Citing a “college cost crisis,” Rep. Buck McKeon introduced an adjunct to the Higher Education Act (HEA) last Thursday that would withhold student aid funds from schools that enact sharp tuition increases.
McKeon, D-Calif., said his bill would not harm students because colleges and universities would in all likelihood choose to comply with the proposed clause—which would set limits on permissible tuition increases.
“Hopefully, nobody will ever be sanctioned,” he said. “They’ll have five years, about eight years even with the time needed to pass this law, to get their costs in line.”
Kevin Casey, Harvard’s senior director of federal and state relations, said that McKeon’s bill—which along with the HEA is still in the early stages of debate—was unlikely to pass in its present form.
He also said that the University would not support the bill as drafted.
The HEA, which governs most federal student financial aid programs, must be regularly reapproved or redrafted. As it stands, the act covers two types of aid. Some funding, like Pell Grants, is disbursed directly to students, while other programs, like federal work study and Perkins Loans, provide funds to colleges which then distribute them to students.
McKeon’s bill would require colleges to post their tuition and fees on an easy-to-access website beginning in 2005. According to the proposed legislation, institutions whose costs rose at more than twice the rate of inflation for three consecutive years would be required to submit an explanation rise and a plan to slow the increase to the Department of Education.

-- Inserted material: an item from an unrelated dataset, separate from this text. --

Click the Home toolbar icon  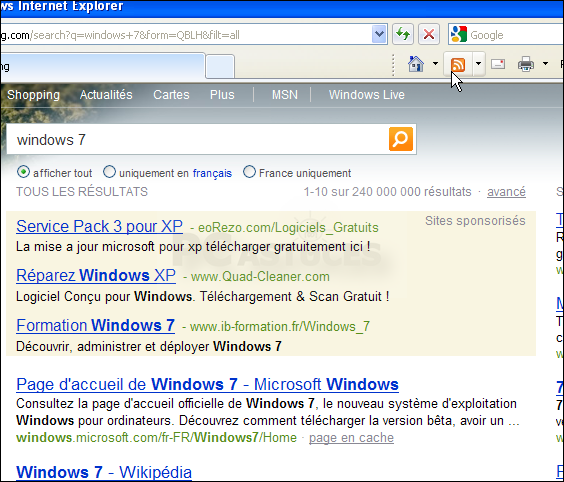(x=416, y=64)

If costs continued to rise as quickly over the following three years, the bill states that those colleges would no longer receive federal funding that does not go directly to students, such as work study, rendering students at those colleges and universities ineligible for that type of aid.

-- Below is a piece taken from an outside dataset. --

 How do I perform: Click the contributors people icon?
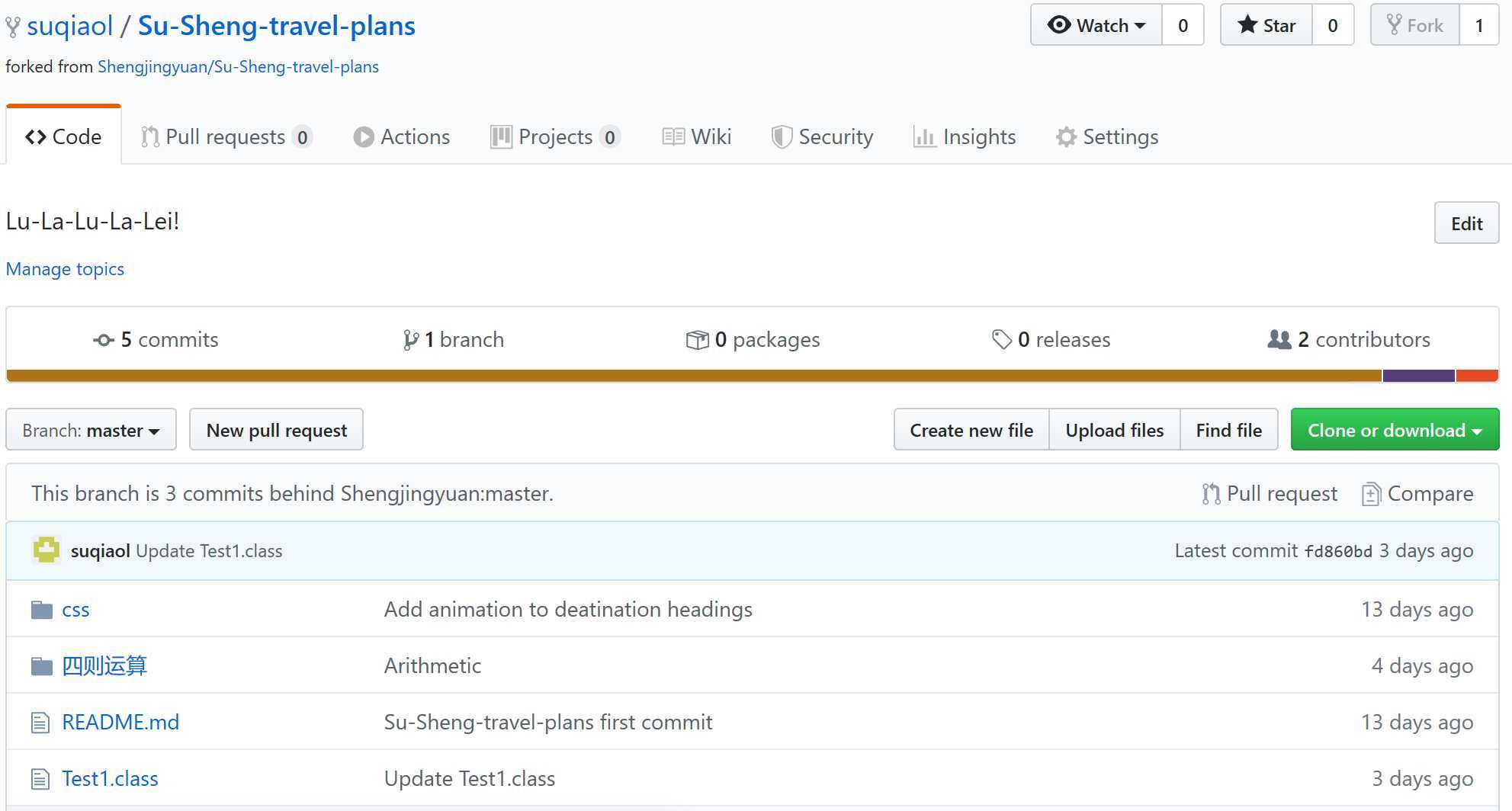click(x=1279, y=340)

Less needy students would likely be the most affected by the bill because they generally do not qualify for direct federal aid—such as Pell Grants—which specifically target lower income students, according to Tim McDonough, the American Council on Education’s director of public affairs.

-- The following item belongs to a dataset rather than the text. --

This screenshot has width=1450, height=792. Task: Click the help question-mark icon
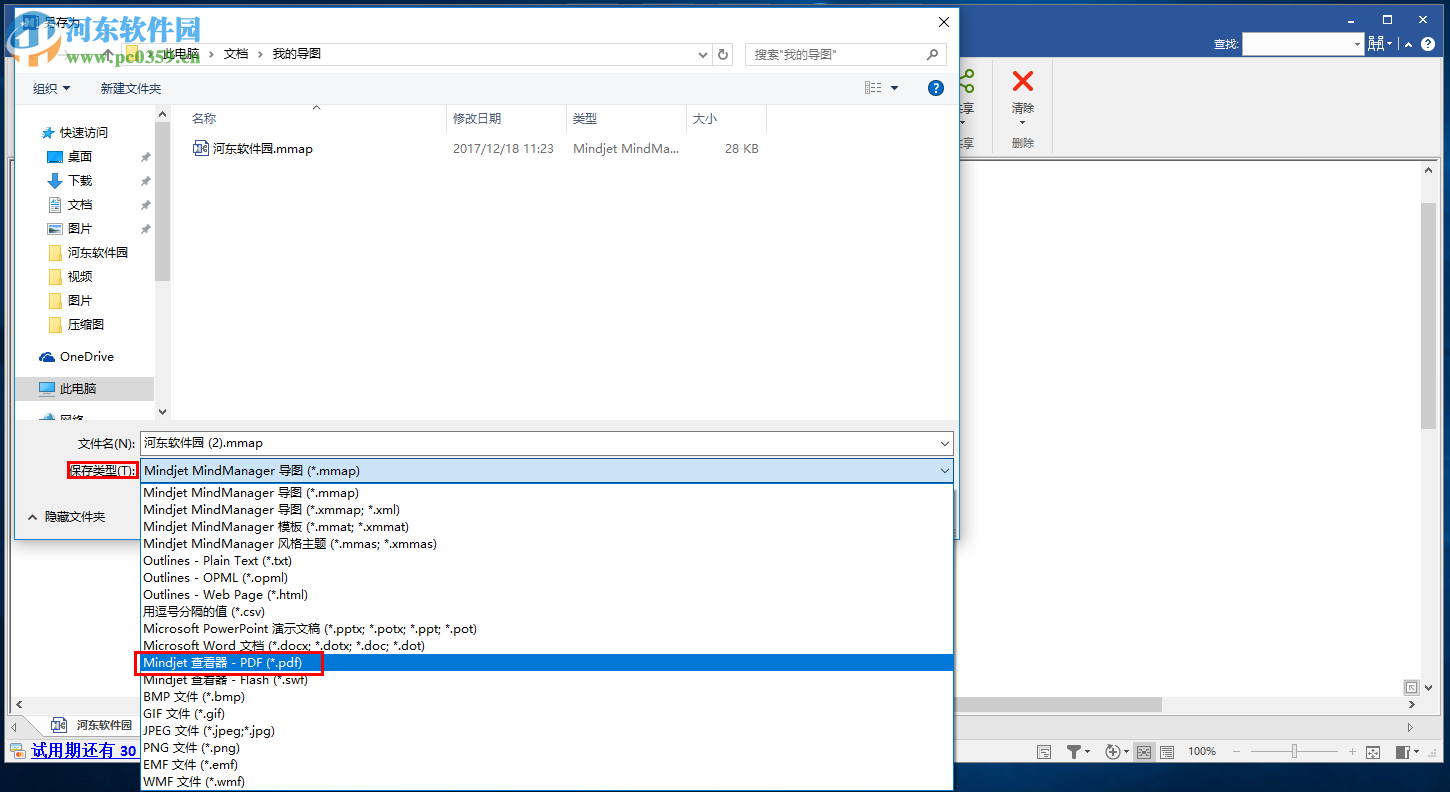(x=935, y=88)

McDonough said he worried that the law would harm both colleges and students. Government price controls have been historically ineffective, and if implemented could result in a decline in educational quality, he said.
But McDonough said that while McKeon’s bill has flaws, it addresses a real problem. He said the proposed website would make it easier for students to access cost information, and attention to the problem of rising costs is welcome—though price controls are not.
“There are some things in the bill that we like, and we’ve got a lot of respect for Mr. McKeon as a lawmaker. He’s a thoughtful legislator,” McDonough said.
Casey expressed similar reactions to the proposal.
“There are a couple of great aspects of the legislation, like its recognition that federal regulations on higher education are one of things that help drive up costs,” he said.
But he said the legislation looks only at “sticker price,” ignoring institution-based financial aid that schools like Harvard provide.
However, McKeon said that his bill was not aimed at elite institutions like Harvard, and instead is designed to direct federal aid toward students who couldn’t afford to attend any college.
“When the federal government got involved in higher education, the aim was to help needy students,” he said. “Forty-eight percent of lower income people who graduated high school and are fully qualified to attend college can’t, and 28 percent can’t even attend community college. That’s just wrong.”